EXERCISE OBJECTIVE: Copy out every entry below word for word, leaving out the pictures.

Item-finding entries:

◇ ◇ ◇

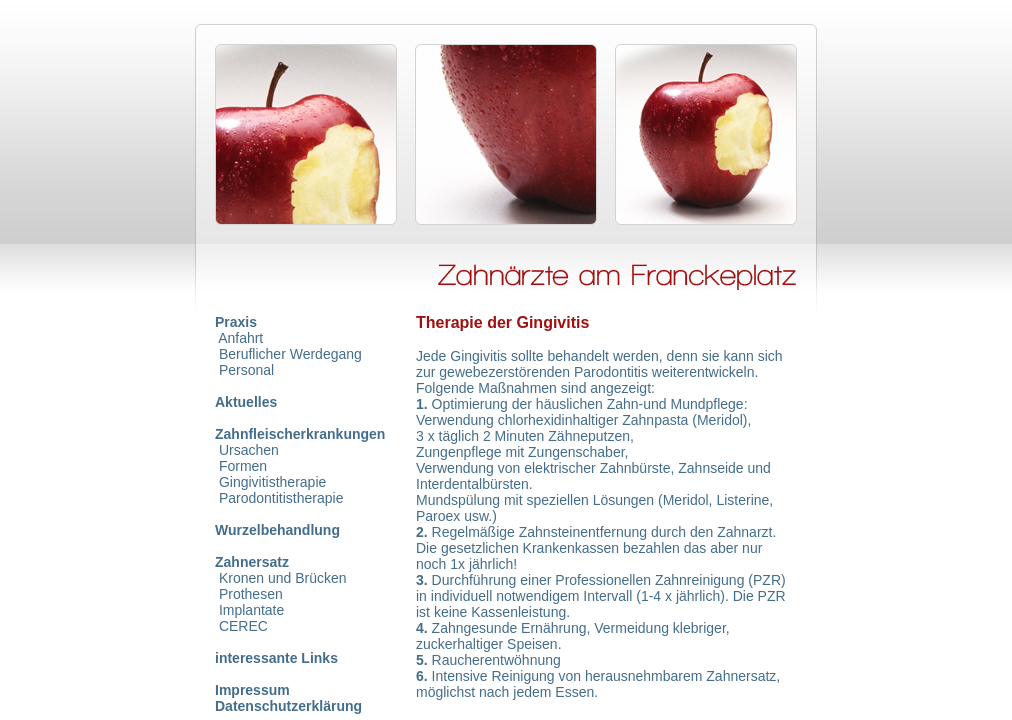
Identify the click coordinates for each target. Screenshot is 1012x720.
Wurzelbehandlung (277, 530)
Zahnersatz (252, 562)
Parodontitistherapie (281, 498)
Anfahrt (240, 338)
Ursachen (249, 450)
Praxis (236, 322)
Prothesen (251, 594)
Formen (243, 466)
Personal (246, 370)
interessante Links (276, 658)
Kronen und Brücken (283, 578)
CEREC (243, 626)
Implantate (251, 610)
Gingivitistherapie (272, 482)
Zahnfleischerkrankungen (300, 434)
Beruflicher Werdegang (290, 354)
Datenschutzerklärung (288, 706)
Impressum (252, 690)
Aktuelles (246, 402)
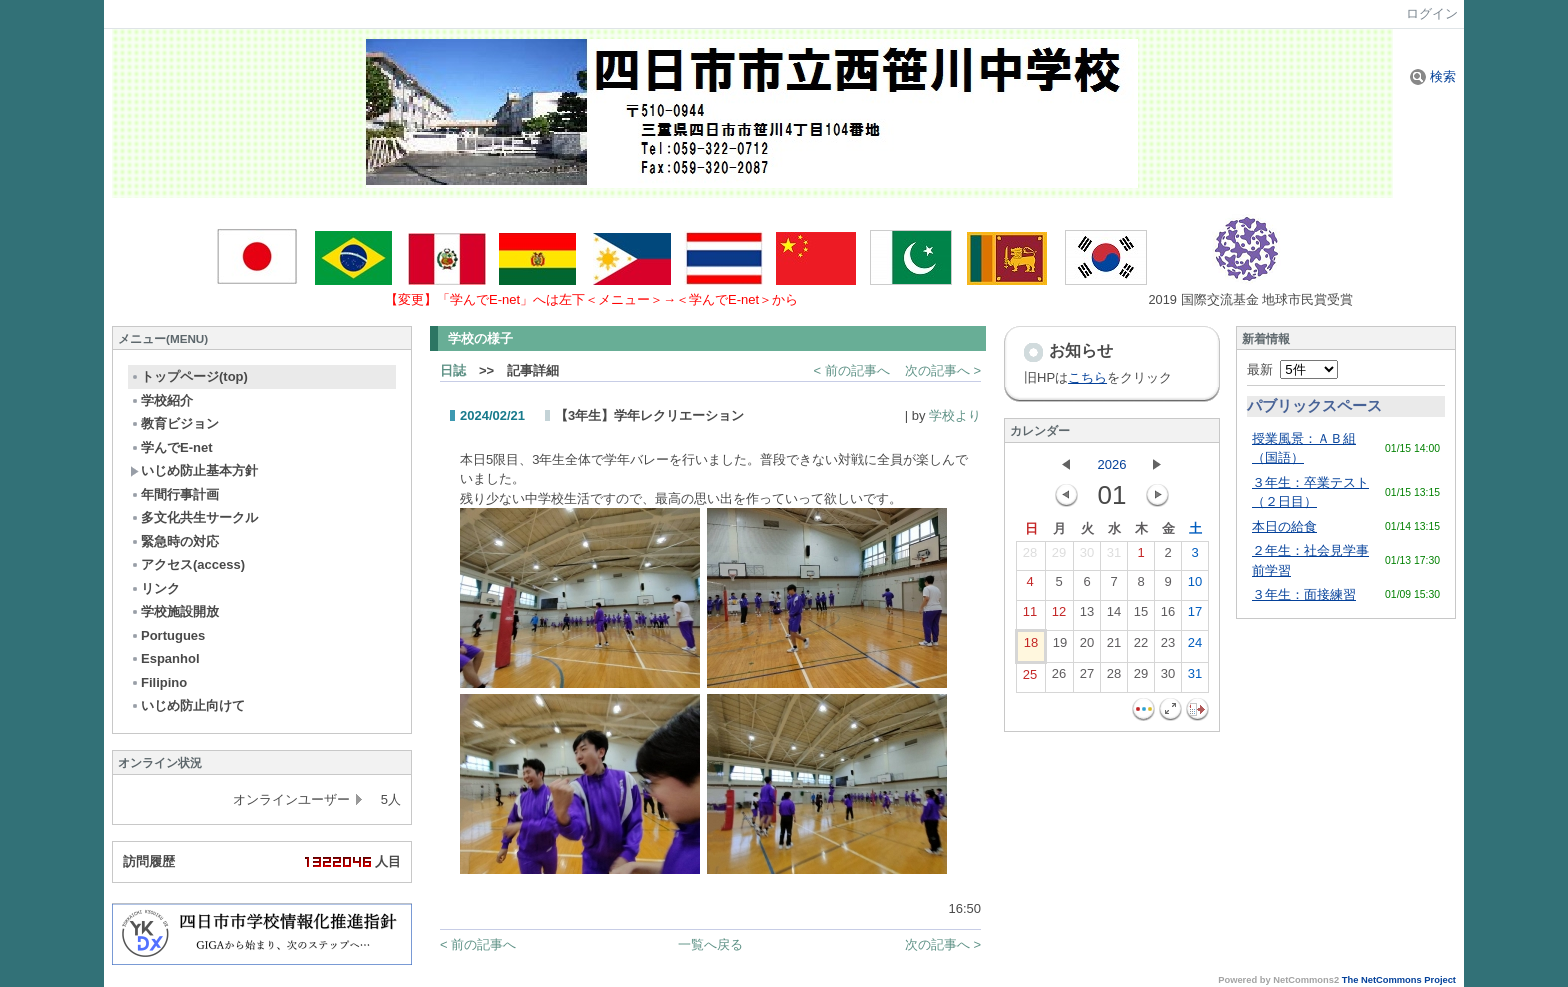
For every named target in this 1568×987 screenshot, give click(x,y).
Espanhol (165, 658)
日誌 (453, 370)
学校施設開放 (174, 611)
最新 (1292, 369)
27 (1087, 678)
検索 (1433, 76)
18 (1031, 647)
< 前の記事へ (852, 370)
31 (1114, 557)
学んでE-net (171, 447)
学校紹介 (161, 400)
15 (1141, 616)
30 (1087, 557)
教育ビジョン (174, 423)
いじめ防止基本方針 (194, 470)
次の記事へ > (943, 370)
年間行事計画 (174, 494)
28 (1030, 557)
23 (1168, 647)
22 (1141, 647)
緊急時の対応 (174, 541)
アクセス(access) (187, 564)
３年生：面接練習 (1304, 594)
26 (1059, 678)
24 (1195, 647)
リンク (155, 588)
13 (1087, 616)
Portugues (167, 635)
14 (1114, 616)
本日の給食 (1284, 526)
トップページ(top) (189, 376)
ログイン (1432, 13)
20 (1087, 647)
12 (1059, 616)
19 (1060, 647)
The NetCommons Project (1399, 980)
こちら (1087, 377)
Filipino (158, 682)
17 (1195, 616)
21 (1114, 647)
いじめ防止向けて (187, 705)
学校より (955, 415)
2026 (1112, 464)
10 (1195, 586)
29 (1059, 557)
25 (1030, 679)
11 (1030, 616)
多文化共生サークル (194, 517)
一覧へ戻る (710, 944)
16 (1168, 616)
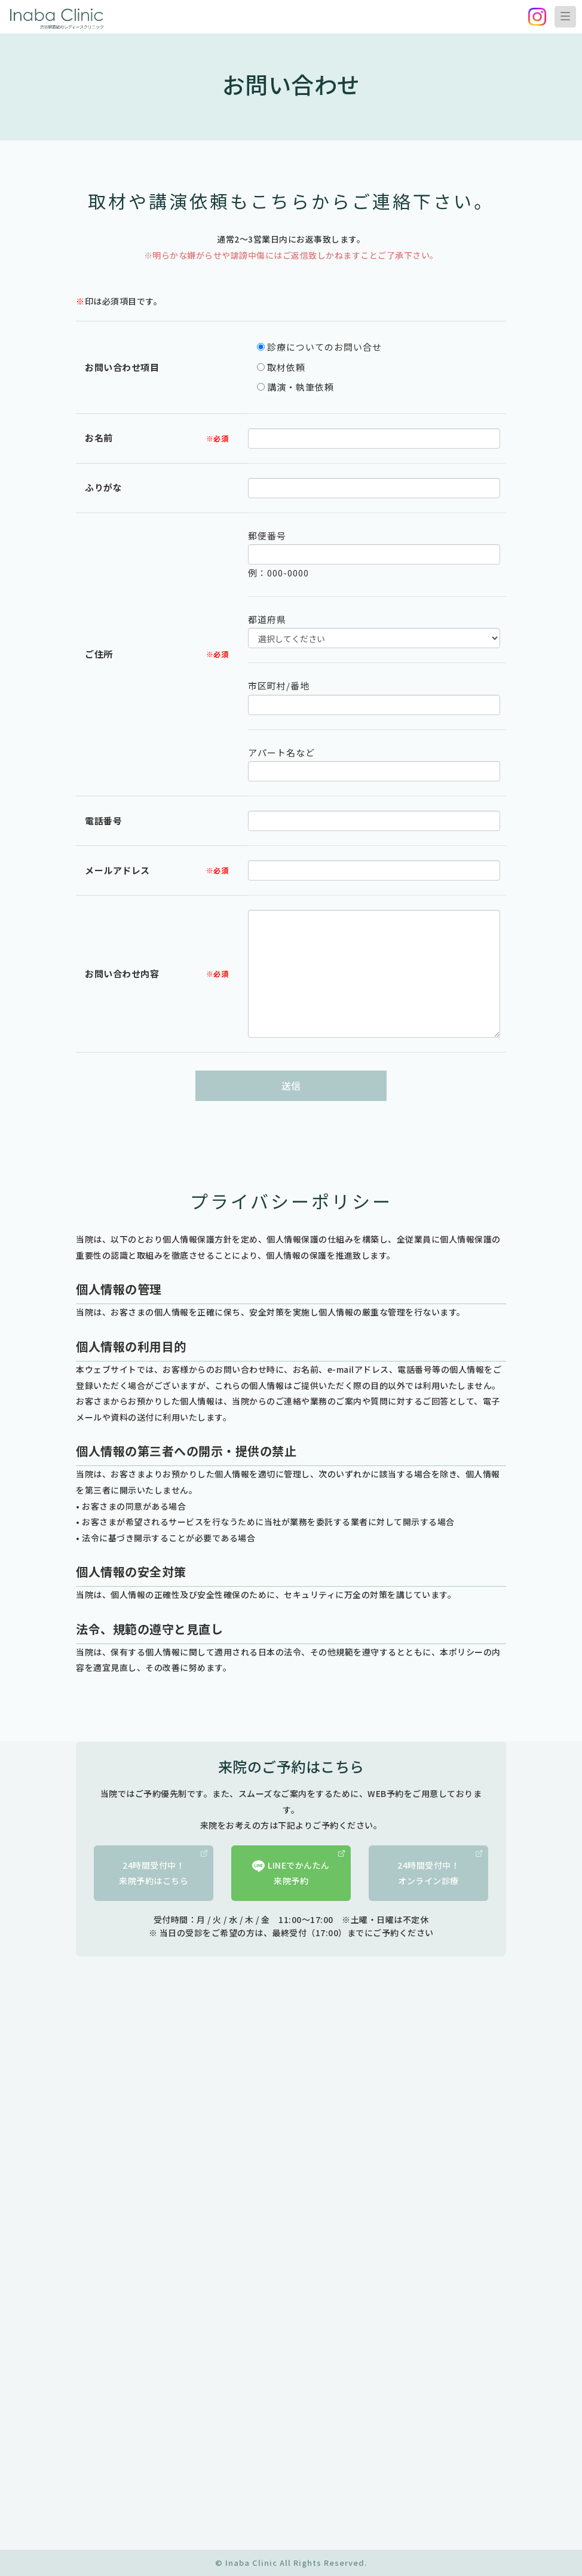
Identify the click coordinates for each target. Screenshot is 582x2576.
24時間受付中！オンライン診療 (439, 1868)
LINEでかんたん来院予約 (298, 1868)
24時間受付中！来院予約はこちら (163, 1868)
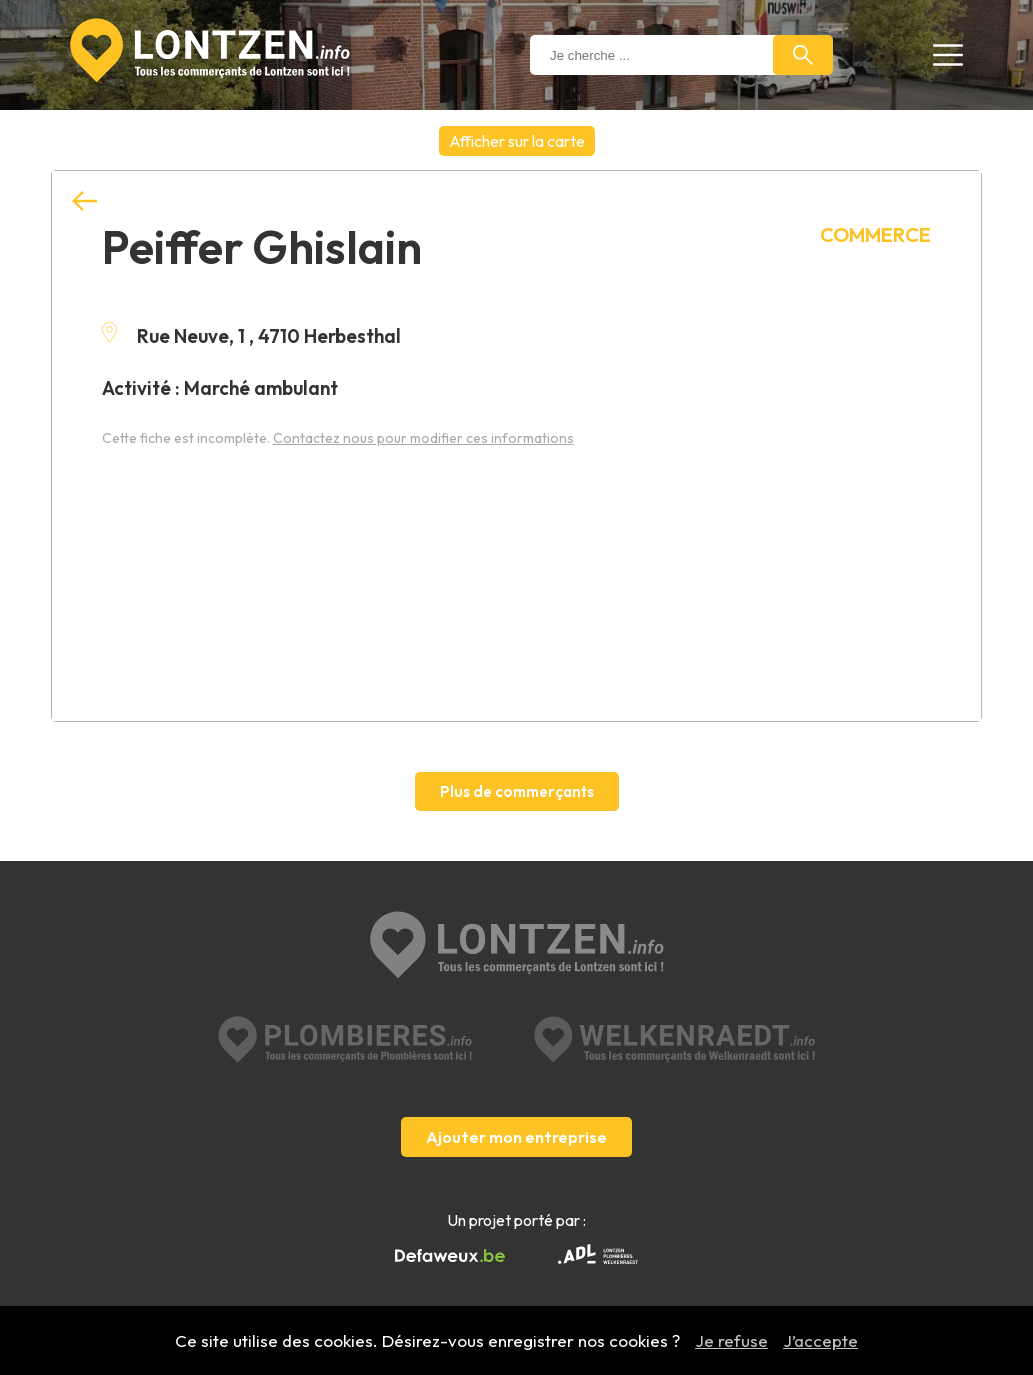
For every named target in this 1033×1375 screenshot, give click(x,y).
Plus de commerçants (517, 791)
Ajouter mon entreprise (516, 1137)
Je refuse (731, 1340)
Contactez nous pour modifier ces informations (423, 438)
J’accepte (820, 1340)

◇ ◇ ◇

RESULT:
Identify the click coordinates for each target. Screenshot is 1012x720.
Wurzelbehandlung (277, 530)
Zahnersatz (252, 562)
Parodontitistherapie (281, 498)
Anfahrt (240, 338)
Ursachen (249, 450)
Praxis (236, 322)
Prothesen (251, 594)
Formen (243, 466)
Personal (246, 370)
interessante Links (276, 658)
Kronen und Brücken (283, 578)
CEREC (243, 626)
Implantate (251, 610)
Gingivitistherapie (272, 482)
Zahnfleischerkrankungen (300, 434)
Beruflicher Werdegang (290, 354)
Datenschutzerklärung (288, 706)
Impressum (252, 690)
Aktuelles (246, 402)
For every named target in this 1568×987 screenshot, give click(x,y).
Espanhol (165, 658)
日誌 (453, 370)
学校施設開放 (174, 611)
最新 (1292, 369)
27 (1087, 678)
検索 (1433, 76)
18 (1031, 647)
< 前の記事へ (852, 370)
31 (1114, 557)
学んでE-net (171, 447)
学校紹介 (161, 400)
15 (1141, 616)
30 (1087, 557)
教育ビジョン (174, 423)
いじめ防止基本方針 (194, 470)
次の記事へ > (943, 370)
年間行事計画 (174, 494)
28 (1030, 557)
23 (1168, 647)
22 (1141, 647)
緊急時の対応 (174, 541)
アクセス(access) (187, 564)
３年生：面接練習 (1304, 594)
26 (1059, 678)
24 (1195, 647)
リンク (155, 588)
13 (1087, 616)
Portugues (167, 635)
14 (1114, 616)
本日の給食 (1284, 526)
トップページ(top) (189, 376)
ログイン (1432, 13)
20 (1087, 647)
12 (1059, 616)
19 (1060, 647)
The NetCommons Project (1399, 980)
こちら (1087, 377)
Filipino (158, 682)
17 (1195, 616)
21 (1114, 647)
いじめ防止向けて (187, 705)
学校より (955, 415)
2026 (1112, 464)
10 (1195, 586)
29 (1059, 557)
25 (1030, 679)
11 (1030, 616)
多文化共生サークル (194, 517)
一覧へ戻る (710, 944)
16 (1168, 616)
Identify the click coordinates for each target. Screenshot is 582x2576.
24時間受付中！オンライン診療 (439, 1868)
LINEでかんたん来院予約 (298, 1868)
24時間受付中！来院予約はこちら (163, 1868)
For every named target in this 1033×1375 screenshot, give click(x,y).
Plus de commerçants (517, 791)
Ajouter mon entreprise (516, 1137)
Je refuse (731, 1340)
Contactez nous pour modifier ces informations (423, 438)
J’accepte (820, 1340)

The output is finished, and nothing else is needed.